Of the three works presented here, only one is by a composer I know, Lukas Foss, the German born American composer and it was this work that sparked my interest in this disc. It is all the more disappointing for me then, that it is this recording that I find the least affective of the three here. The work itself is quite good, it has some nice orchestral intervals and a wonderful opening in which the woodwind takes the lead. However, for me what lets this recording down, I am afraid to say, is Sharon Azrieli, I find her use of vibrato a little excessive; she has a distinct wobble, one that for me is an instant turn off. The music is impressive, with this recording only serving to make me look for an alternative version, with Foss’s friend Leonard Bernstein’s recording looking like the best bet. Sadly, the text is not included, and whilst I have done a quick online search, it has at the moment proved elusive.
The first work on the disc, Brian Current’s Seven Heavenly Halls, is the one I find most rewarding. It opens quite powerfully with an orchestral tutti which is swiftly joined by the chorus, there are some interesting orchestral effects, for instance, the way that swirls and swells adds a sense of tension and makes the work quite powerful. The tenor at times seems to be used as a kind of cantor, and although Richard Troxell also suffers at times from vocal vibrato, here it is acceptable as it is not that pronounced and it seems to add to the emotion of the work, with the text being based on the Jewish mystical books known as the Zohar. In this respect, the tenor seems apt as the story teller, especially when he is called upon to recite the text at some pace, and who has the major vocal line, the chorus adding some powerful declamations throughout the work. This is a wonderful tonal work with the vocal line being underpinned by some colourful orchestral writing. Sadly, the text is not included in the booklet, although there is a link to the libretto so that it can be downloaded.

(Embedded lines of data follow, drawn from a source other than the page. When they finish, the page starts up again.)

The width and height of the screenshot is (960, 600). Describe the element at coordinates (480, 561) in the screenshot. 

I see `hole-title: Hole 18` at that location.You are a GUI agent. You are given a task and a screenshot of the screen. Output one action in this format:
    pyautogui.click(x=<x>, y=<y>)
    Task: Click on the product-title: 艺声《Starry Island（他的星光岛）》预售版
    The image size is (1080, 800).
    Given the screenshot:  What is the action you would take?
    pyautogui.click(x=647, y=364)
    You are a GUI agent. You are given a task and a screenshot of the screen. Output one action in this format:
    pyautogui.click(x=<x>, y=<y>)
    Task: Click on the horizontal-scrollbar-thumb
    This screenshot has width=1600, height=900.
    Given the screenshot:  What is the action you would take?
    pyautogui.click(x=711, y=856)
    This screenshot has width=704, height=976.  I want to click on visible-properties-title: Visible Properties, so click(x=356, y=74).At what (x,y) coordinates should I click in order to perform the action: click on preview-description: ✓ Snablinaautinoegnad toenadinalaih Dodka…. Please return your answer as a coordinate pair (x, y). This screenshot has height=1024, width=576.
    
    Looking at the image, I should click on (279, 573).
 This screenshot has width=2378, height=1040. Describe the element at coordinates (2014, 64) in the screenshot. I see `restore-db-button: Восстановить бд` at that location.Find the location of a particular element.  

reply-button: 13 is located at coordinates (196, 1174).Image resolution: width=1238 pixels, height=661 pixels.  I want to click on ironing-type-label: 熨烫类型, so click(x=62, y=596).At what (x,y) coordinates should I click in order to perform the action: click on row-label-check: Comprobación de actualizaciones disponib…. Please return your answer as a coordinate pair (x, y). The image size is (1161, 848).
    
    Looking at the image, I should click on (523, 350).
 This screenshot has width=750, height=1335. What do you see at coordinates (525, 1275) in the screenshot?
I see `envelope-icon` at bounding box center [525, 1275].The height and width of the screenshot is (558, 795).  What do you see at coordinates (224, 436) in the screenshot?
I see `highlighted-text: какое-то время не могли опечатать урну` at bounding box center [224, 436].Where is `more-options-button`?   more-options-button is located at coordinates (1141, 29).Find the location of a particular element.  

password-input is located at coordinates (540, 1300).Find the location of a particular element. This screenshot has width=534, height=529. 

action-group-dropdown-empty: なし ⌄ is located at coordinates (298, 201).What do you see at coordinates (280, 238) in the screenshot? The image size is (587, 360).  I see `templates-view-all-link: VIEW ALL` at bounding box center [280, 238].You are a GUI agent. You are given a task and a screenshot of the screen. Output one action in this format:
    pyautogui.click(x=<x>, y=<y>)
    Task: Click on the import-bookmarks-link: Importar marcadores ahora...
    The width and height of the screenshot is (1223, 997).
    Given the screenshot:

Now, whilst I am not a great fan of klezmer music, the Concerto for Klezmer Clarinet and orchestra by Wlad Marhulets is very interesting. There are times when the clarinet part is quite frenetic, and it is clear that this Concerto has certainly grown out of the klezmer tradition. The soloist, in this case the wonderful David Krakauer, is backed up with some interesting orchestral playing, including an imaginative use of an orchestral piano and a percussion part which especially in the first movement reminds me of Latin American music. The central slow movement is quite beautiful at times as it opens with almost a lament on the clarinet before the strings come in and play a lilting melody. This grows into a faster more angular second section with some stratospheric playing by Krakauer. The second movement leads into the third, seemingly without a break, here the atmosphere is quite different with the drums giving it the feel of an orchestral rock band at times.
A very interesting disc with three very different takes on the tradition of Jewish music, all of which have a place here. It is a well recorded and well performed disc, with only the soprano Sharon Azrieli, letting the side down which is especially sad as it was she who founded the Azrieli Music Prizes in the first place. The music is attractive and tonal and whilst Foss might be the only composer I have heard of, I imagine that it won’t be too long before Current and Marhulets become better known. The release is blessed with good booklet notes that give background on the composers as well as details of their music.